Union indépendants et la FNAE revendiquent en outre, et pour leur part, la mise en place d’une carte professionnelle de livreurs à vélo basée sur cette capacité, la conformité avec les obligations administratives et la possession d’une assurance, le tout pour moraliser le secteur. Les deux syndicats considérant de concert que les grands gagnants des sans-papiers, ce sont les plateformes et les réseaux mafieux. Il s’agirait par l’instauration de cette carte professionnelle de réduire la fraude sociale et fiscale ainsi que le travail illégal. Par ricochet, l’introduction de ces conditions d’accès à la profession provoquerait une réduction significative du nombre de livreurs (probablement de la moitié), ce qui aurait mécaniquement des effets sur la rémunération. Union indépendants s’appuyant sur le rattachement à la personne de droits à la formation milite pour la création d’un fonds qui permette d’accompagner l’indépendant pour assumer son statut (formation des indépendants solo à la création d’entreprise, au digital, au marketing, communication, etc.).
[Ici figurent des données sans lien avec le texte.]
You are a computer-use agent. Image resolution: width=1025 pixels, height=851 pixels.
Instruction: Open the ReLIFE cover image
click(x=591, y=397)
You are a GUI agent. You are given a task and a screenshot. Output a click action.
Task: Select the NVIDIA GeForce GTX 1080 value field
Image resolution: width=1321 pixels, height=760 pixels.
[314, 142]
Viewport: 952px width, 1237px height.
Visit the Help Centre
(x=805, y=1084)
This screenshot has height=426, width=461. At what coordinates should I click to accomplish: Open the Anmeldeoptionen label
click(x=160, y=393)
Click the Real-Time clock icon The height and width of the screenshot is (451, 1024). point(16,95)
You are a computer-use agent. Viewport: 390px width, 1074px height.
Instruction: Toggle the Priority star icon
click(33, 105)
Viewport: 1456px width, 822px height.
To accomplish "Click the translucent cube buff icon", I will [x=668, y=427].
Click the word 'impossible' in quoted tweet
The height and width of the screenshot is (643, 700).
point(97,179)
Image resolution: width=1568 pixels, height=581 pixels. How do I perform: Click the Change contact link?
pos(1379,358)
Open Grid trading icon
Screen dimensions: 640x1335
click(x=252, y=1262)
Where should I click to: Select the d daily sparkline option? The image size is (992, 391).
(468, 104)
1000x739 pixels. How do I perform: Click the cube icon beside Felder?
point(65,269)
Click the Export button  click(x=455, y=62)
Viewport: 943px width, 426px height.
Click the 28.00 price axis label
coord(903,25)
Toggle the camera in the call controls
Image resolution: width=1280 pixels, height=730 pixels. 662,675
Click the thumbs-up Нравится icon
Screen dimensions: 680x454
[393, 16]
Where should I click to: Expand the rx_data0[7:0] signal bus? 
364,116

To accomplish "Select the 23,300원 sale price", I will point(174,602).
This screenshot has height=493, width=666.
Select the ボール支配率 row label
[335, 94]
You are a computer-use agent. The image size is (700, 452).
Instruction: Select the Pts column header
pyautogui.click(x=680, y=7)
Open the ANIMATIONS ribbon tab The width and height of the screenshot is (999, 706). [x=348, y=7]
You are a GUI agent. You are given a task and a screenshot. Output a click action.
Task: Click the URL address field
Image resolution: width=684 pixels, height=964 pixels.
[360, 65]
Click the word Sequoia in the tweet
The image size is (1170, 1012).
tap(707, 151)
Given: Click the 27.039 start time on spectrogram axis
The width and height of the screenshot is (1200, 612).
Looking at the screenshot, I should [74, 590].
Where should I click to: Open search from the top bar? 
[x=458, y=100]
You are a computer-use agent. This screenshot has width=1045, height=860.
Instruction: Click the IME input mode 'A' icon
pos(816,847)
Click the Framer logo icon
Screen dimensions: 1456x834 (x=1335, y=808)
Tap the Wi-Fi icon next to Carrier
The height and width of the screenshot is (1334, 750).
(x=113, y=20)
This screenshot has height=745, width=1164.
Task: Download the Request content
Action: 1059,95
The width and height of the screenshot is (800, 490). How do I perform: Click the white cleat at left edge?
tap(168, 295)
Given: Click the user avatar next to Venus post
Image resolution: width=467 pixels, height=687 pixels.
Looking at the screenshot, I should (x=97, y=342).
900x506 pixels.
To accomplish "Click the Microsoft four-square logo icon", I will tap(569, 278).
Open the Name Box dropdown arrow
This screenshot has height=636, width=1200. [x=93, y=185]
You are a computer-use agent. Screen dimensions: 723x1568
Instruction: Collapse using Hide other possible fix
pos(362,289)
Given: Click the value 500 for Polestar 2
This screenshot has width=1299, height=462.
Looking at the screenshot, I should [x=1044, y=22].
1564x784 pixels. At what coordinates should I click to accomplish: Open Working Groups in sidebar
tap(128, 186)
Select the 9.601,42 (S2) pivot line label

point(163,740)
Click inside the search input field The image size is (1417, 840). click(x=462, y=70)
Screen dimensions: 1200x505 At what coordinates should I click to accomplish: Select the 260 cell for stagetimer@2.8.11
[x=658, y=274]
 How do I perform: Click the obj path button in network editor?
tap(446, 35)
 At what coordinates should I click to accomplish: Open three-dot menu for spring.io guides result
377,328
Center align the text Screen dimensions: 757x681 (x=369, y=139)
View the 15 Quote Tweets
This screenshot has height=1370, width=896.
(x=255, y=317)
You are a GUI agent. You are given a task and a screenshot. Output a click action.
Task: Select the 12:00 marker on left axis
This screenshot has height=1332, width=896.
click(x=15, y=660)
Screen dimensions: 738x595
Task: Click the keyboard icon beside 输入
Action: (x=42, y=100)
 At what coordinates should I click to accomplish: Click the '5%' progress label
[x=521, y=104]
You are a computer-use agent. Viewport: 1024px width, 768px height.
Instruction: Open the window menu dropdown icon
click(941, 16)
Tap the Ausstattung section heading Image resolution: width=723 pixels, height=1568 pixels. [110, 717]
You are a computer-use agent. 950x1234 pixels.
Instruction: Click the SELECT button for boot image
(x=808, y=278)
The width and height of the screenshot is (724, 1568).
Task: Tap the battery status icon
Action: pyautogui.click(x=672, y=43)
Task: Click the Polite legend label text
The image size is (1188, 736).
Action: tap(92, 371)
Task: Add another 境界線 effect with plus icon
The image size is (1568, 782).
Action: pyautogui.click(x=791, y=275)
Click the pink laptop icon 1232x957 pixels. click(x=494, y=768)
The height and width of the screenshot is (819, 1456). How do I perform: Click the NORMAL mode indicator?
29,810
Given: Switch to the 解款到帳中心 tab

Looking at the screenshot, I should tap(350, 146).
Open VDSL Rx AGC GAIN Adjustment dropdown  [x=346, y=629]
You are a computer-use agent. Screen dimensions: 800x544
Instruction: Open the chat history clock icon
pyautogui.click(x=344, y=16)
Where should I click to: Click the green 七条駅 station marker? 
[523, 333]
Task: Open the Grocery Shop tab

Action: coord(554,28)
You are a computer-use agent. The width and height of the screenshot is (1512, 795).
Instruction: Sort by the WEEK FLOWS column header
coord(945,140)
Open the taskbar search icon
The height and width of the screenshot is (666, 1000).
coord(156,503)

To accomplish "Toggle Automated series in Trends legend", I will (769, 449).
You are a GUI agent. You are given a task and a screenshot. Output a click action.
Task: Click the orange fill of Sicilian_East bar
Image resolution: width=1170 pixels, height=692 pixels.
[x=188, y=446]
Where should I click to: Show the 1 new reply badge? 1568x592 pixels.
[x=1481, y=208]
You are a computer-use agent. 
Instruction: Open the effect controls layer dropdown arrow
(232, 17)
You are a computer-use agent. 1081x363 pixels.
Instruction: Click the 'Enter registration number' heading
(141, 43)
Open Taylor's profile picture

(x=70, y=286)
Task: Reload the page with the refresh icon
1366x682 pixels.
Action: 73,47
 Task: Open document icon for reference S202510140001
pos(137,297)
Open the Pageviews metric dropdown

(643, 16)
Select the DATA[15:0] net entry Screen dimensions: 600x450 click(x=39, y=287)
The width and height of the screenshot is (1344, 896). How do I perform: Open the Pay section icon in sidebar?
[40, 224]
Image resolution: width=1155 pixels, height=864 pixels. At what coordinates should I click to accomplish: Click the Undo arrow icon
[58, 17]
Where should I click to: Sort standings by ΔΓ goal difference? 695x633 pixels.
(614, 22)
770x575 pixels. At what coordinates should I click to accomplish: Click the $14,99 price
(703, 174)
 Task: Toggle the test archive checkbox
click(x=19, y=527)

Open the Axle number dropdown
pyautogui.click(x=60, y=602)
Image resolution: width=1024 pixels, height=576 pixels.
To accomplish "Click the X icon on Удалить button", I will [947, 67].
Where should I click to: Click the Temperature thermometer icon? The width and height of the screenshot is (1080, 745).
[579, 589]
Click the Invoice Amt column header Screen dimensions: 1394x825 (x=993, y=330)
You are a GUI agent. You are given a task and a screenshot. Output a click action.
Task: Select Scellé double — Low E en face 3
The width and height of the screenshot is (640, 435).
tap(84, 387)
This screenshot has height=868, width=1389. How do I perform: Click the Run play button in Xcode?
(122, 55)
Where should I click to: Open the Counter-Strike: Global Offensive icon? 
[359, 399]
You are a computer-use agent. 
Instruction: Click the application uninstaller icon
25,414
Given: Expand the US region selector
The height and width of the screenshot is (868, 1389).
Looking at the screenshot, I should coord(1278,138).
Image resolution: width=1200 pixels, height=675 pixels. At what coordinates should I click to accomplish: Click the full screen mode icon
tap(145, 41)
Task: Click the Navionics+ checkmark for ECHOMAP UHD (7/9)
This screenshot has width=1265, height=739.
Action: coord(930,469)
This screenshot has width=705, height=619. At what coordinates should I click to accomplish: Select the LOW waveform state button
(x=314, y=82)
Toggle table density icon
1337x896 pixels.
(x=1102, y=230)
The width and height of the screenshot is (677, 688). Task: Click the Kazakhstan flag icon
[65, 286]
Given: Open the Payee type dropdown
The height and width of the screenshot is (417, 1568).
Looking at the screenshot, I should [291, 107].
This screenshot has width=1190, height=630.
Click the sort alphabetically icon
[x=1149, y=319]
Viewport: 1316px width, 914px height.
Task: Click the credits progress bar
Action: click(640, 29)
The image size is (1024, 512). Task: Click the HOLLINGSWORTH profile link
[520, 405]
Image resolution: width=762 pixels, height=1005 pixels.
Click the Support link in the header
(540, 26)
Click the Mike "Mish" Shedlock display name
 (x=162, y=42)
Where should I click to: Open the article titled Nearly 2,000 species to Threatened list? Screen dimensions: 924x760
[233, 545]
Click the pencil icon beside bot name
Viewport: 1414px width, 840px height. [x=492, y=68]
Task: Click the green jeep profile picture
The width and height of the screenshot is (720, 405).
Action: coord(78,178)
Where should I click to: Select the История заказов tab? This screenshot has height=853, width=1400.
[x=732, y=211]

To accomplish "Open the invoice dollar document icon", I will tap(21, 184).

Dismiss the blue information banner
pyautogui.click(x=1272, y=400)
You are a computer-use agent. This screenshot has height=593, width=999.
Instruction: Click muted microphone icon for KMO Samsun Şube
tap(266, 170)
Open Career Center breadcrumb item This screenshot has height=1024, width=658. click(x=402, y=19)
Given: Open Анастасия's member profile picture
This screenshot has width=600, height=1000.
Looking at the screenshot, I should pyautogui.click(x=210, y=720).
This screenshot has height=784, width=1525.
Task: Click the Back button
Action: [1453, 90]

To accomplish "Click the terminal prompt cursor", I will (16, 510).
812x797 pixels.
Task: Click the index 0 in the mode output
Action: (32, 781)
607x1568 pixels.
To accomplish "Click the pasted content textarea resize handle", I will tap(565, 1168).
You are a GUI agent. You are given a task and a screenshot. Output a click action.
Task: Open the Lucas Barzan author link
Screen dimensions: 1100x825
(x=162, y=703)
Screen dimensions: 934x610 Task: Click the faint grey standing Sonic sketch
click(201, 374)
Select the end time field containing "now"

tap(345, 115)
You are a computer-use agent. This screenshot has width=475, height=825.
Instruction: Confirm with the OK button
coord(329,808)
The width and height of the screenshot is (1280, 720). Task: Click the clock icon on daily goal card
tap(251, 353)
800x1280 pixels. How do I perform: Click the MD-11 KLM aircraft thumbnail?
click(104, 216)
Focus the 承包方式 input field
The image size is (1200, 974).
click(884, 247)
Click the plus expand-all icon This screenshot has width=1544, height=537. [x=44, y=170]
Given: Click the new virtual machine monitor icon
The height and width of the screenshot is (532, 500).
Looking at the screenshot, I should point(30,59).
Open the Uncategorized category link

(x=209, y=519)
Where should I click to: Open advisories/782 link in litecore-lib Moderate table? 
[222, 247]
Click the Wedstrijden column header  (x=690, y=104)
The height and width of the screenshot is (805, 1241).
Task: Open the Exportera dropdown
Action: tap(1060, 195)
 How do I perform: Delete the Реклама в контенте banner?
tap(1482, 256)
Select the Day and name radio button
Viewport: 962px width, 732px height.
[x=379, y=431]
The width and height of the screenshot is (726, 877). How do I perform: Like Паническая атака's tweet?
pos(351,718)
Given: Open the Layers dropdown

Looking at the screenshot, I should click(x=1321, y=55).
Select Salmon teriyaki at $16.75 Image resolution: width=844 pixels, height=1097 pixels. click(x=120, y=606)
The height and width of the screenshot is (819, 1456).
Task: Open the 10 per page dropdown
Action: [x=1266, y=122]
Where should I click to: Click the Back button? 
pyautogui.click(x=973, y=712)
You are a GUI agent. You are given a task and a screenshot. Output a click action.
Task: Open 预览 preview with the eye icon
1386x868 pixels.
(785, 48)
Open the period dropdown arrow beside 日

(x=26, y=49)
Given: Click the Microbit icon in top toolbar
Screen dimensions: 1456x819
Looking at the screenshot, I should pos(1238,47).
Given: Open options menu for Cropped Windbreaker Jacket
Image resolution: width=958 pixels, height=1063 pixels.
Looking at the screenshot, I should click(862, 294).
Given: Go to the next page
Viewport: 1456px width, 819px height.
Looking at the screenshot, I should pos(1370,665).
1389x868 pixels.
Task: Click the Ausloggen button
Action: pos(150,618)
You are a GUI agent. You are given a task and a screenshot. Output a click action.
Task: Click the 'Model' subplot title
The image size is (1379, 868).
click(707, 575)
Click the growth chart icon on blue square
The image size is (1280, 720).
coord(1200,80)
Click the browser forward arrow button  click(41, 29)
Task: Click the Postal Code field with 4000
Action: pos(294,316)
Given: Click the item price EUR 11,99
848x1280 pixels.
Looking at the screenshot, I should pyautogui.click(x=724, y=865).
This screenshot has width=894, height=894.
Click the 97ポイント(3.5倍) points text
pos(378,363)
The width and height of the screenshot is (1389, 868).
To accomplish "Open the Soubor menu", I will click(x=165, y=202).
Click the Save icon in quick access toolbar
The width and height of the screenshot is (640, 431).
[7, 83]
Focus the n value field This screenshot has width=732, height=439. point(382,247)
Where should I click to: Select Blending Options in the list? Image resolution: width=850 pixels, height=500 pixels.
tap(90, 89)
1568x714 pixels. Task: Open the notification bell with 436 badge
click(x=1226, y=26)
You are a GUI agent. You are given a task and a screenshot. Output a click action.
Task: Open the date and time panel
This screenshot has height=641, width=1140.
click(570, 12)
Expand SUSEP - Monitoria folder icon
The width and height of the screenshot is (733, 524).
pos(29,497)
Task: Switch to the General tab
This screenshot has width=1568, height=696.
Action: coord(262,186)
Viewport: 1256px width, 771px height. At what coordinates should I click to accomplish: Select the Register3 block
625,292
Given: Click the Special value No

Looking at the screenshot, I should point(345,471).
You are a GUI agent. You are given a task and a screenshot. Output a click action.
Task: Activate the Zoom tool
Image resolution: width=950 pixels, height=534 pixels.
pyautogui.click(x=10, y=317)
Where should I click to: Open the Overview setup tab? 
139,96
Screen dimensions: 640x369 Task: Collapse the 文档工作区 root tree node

Finalement, le travail politique et le narratif développés par les plateformes vis-à-vis de la formation « consiste non pas à demander que la loi soit changée, mais que celle existante soit rendue ineffective par la totale inaction des autorités face à sa violation patente »32. En outre, les plateformes ne se pensent pas comme des lieux de construction des parcours professionnels, auxquels contribue la formation continue en facilitant des mobilités professionnelles.

C’est aussi en raison de leur statut d’indépendant, de leur précarité, de leur pauvreté, et de leur extrême insécurité matérielle que la grande majorité des travailleurs de plateforme sont dans l’incapacité mentale et matérielle de penser à rechercher des opportunités de formation que les plateformes elles-mêmes ne leur offrent pas. Le droit personnel à la formation ayant fait l’objet d’une universalisation, il pourrait servir d’amortisseur aux effets d’une plateformisation du travail qui passe par le recours au travail indépendant33. Mais l’examen des textes et des faits révèle l’existence d’un droit purement formel sans réalité, pire, hors-sol pour les travailleurs de plateforme – de mobilité –.

II. Un droit personnel à la formation professionnelle hors sol pour les travailleurs de plateforme

L’universalisation du droit à la formation professionnelle a pour effet d’élargir le spectre de ses bénéficiaires aux travailleurs indépendants/ non-salariés. Pour venir en appui, le législateur français a prévu un régime spécifique pour les travailleurs de plateforme fondé sur la responsabilité sociale des plateformes qui reste cependant inachevé (A). En outre, ce droit est totalement tributaire de l’initiative du travailleur et se traduit en réalité par un non-recours massif et généralisé (B).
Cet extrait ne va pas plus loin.